Yo hubiera querido abrazar a mi madre, consolarla, explicarle qué tipo de persona era Daniar; pero no me atreví porque la habría herido para toda la vida.

Sin embargo, mi inocente participación en esta historia dejo de ser un secreto…

Pronto regresó Sadik. Sintió lo ocurrido, naturalmente, aunque le dijera a Osmón después de haber bebido:

—Buen viento la lleve. En cualquier rincón reventará. Mujeres no nos han de faltar. Ni envuelta en oro vale una mujer lo que el peor de los muchachos.

—¡Eso es verdad! —contestaba Osmón—. Lo que siento es no haber dado con él entonces. Le habría matado, sin más. En cuanto a ella, la habría traído atada a la cola de mi caballo. Seguro que habrán tirado para el sur, a trabajar en las plantaciones de algodón. O se habrán marchado con los kazajos. ¡Eso de andar como vagabundos no es nuevo para él! Lo que no llego a comprender es cómo lo hicieron todo sin que nadie se enterase, sin que le pasara a nadie por la imaginación. Fue ella la que lo preparó, la muy miserable. ¡Si cayera en mis manos!

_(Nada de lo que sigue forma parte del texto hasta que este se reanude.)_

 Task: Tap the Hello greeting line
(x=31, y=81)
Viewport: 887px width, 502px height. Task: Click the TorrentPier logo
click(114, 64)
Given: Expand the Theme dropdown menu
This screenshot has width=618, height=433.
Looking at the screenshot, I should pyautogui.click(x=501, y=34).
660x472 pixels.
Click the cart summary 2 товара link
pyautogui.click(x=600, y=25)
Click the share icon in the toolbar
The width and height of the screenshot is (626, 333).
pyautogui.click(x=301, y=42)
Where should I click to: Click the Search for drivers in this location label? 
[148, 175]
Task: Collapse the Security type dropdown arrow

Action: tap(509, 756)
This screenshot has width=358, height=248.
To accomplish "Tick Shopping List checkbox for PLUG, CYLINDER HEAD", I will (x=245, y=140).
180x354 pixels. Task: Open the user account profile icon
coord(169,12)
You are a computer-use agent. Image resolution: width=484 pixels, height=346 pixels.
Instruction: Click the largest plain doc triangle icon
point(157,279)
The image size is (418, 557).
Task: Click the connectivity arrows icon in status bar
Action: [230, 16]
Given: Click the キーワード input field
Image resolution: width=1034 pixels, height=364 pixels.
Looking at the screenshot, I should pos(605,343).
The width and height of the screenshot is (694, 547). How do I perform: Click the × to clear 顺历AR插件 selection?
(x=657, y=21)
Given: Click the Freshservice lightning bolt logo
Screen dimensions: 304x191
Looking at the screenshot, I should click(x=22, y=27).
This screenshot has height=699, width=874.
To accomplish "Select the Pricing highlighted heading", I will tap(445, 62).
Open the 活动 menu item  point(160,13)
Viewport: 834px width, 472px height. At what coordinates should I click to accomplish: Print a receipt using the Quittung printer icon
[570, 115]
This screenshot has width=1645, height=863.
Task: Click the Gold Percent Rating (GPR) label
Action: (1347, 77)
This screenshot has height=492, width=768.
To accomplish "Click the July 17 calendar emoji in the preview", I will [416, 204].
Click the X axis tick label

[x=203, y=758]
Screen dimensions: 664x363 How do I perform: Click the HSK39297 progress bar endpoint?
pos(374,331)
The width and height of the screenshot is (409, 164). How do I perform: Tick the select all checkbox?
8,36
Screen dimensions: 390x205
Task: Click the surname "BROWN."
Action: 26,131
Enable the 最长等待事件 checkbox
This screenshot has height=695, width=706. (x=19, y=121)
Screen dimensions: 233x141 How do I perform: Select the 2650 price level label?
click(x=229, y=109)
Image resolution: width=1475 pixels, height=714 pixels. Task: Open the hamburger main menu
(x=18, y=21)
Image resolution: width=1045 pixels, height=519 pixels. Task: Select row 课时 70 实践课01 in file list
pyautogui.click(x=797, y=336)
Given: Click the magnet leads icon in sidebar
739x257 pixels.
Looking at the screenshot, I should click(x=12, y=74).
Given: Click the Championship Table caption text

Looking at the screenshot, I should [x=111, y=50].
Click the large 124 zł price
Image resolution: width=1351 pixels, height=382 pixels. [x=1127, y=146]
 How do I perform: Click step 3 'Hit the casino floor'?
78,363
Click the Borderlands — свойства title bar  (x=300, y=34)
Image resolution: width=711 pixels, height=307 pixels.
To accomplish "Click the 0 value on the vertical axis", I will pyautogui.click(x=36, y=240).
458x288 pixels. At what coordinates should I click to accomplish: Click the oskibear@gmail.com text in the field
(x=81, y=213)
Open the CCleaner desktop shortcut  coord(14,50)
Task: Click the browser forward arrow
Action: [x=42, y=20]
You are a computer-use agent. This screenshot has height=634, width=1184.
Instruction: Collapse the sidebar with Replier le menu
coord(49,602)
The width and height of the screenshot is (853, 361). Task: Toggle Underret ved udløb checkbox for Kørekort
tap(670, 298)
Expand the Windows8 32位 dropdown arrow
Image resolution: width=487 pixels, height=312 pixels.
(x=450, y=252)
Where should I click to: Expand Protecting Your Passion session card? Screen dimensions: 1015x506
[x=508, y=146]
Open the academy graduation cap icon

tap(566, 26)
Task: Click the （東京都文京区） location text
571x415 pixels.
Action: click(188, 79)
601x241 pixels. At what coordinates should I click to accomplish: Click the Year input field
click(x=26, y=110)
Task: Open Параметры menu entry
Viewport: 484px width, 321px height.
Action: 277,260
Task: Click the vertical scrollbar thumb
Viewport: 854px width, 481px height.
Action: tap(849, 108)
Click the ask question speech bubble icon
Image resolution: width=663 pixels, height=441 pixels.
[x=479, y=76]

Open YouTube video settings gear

Al oírle decir estas cosas, sentía yo el deseo de replicarle a Osmón: «No puedes olvidar como te paró los pies en la pradera. ¡Qué alma más ruin tienes!».

Una vez estaba yo en casa, haciendo un dibujo para el periódico mural de la escuela. Mi madre guisaba. De pronto entró corriendo Sadik en el cuarto. Lívido, con los ojos pequeños de rabia, se inclinó sobre mí y me pegó en la cara con una hoja de papel.

—¿Has dibujado tú esto?

Me quedé sobrecogido. Era mi dibujo. Un Daniar y una Yamila vivos me contemplaban en ese instante.

—Sí.

—¿Quién es éste? —preguntó pegando con el dedo en el papel.

—Daniar.

—¡Traidor! —me gritó en la cara Sadik.

Hizo trizas el dibujo y salió dando un portazo.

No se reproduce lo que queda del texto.